I write C(a,b) for a!/(b!(a-b)!) for each pair of integers with a>=b.
Suppose first that p was fixed. There are C(2n,n) scenarios in which you get n heads, and so the probability of getting exactly n heads is C(2n,n)p^n(1-p)^n.
Now, since p is extraded in [0,1] uniformly at random, the requested probability is the integral from 0 to 1 of C(2n,n)p^n(1-p)^n dp.
Now, let's compute the integral of p^n(1-p)^n dp between 0 and 1.

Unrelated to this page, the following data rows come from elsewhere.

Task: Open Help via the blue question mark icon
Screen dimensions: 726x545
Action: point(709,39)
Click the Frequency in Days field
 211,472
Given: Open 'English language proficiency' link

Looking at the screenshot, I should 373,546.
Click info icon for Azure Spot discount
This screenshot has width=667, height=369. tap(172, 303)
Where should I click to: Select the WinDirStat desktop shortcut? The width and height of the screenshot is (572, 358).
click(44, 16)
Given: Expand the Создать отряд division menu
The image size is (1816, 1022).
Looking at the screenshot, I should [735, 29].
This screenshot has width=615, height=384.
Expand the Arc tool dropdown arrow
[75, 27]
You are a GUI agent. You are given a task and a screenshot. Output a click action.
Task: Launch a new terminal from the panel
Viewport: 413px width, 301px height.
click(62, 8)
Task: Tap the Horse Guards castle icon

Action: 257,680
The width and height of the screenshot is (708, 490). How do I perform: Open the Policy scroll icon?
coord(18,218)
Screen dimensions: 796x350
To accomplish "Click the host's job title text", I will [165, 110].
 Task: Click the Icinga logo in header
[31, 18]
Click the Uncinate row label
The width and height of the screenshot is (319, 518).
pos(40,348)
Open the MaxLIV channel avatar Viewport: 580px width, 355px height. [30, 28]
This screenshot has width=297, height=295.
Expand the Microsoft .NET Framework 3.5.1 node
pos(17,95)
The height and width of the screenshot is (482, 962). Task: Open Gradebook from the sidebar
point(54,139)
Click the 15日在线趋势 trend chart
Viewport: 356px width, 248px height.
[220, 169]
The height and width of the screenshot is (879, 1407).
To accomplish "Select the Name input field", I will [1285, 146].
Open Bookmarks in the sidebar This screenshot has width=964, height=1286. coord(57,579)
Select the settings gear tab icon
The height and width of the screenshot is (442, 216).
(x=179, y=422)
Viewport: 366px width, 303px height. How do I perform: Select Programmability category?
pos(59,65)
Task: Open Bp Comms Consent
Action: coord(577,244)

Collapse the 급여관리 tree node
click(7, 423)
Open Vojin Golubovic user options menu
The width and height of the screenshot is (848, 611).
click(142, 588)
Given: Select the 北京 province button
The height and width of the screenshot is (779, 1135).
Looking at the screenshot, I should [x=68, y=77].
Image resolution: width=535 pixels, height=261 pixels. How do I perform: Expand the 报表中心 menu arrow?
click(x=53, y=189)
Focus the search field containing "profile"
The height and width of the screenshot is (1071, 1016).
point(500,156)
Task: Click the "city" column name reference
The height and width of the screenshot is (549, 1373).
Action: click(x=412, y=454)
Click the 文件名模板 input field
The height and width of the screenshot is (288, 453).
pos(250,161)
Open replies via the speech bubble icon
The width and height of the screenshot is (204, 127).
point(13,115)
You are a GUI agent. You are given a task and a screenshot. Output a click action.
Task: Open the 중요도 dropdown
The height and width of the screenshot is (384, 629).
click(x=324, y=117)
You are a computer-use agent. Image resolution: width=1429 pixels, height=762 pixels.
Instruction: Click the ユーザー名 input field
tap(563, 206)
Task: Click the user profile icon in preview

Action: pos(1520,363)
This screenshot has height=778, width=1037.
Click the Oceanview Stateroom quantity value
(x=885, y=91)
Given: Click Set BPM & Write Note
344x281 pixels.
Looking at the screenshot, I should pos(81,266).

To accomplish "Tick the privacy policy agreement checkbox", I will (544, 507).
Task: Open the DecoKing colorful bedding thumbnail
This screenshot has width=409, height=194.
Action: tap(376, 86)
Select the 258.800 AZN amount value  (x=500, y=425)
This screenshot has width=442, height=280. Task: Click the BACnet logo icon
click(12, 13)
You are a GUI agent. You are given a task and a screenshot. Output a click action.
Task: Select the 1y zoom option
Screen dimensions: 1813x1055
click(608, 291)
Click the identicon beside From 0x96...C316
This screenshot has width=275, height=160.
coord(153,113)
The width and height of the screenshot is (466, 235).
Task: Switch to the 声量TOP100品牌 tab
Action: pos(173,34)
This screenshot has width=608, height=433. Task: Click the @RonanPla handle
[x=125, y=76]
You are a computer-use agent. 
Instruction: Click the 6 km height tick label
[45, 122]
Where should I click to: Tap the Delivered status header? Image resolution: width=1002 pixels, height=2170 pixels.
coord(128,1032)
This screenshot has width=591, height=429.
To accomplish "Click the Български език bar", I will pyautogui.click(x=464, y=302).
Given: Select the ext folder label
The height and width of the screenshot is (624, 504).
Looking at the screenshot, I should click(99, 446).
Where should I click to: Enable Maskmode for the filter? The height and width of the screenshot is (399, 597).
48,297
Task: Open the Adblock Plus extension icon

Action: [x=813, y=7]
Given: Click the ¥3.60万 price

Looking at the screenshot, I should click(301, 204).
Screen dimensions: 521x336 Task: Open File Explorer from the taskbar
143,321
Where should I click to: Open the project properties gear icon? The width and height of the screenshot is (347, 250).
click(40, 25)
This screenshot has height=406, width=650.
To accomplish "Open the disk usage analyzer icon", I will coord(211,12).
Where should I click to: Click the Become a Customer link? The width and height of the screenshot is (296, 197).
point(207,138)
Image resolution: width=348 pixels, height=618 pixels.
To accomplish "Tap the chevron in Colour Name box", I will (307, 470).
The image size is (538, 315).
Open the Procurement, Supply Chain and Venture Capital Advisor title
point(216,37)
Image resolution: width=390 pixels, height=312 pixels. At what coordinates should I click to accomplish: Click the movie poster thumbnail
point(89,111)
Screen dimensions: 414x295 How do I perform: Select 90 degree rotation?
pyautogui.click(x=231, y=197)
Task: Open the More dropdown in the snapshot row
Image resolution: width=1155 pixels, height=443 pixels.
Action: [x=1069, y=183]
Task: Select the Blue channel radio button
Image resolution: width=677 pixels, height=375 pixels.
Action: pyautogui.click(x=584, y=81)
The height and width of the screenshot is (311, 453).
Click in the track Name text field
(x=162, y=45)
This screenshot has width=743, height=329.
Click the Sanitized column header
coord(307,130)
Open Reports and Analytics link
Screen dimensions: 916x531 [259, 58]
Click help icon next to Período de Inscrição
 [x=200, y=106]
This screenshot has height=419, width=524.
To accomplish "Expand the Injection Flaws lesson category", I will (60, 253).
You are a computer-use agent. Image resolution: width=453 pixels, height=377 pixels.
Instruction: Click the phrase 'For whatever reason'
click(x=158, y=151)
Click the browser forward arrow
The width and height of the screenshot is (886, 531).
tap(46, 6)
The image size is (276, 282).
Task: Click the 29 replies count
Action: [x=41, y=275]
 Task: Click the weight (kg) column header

By parts, one has that, for a,b positive integers,
\int_0^1[p^a(1-p)^b dp]=
=[p^(a+1)/(a+1)(1-p)^b]|_0^1+\int_0^1[p^(a+1)/(a+1)(1-p)^(b-1)b dp]=
=\int_0^1[p^(a+1)(1-p)^(b-1) dp]b/(a+1)
So, by using this expression n times, one gets that
\int_0^1[p^n(1-p)^n dp]=(n/(n+1))*((n-1)/(n+2))*...*(1/2n)*\int_0^1[p^(2n)dp]
=n!/((2n)!/n!)*(1/(2n+1))=n!^2/(2n+1)!
And so in conclusion the requested probability is
C(2n,n)n!^2/(2n+1)!=((2n)!n!^2)/(n!*n!*(2n+1)!)=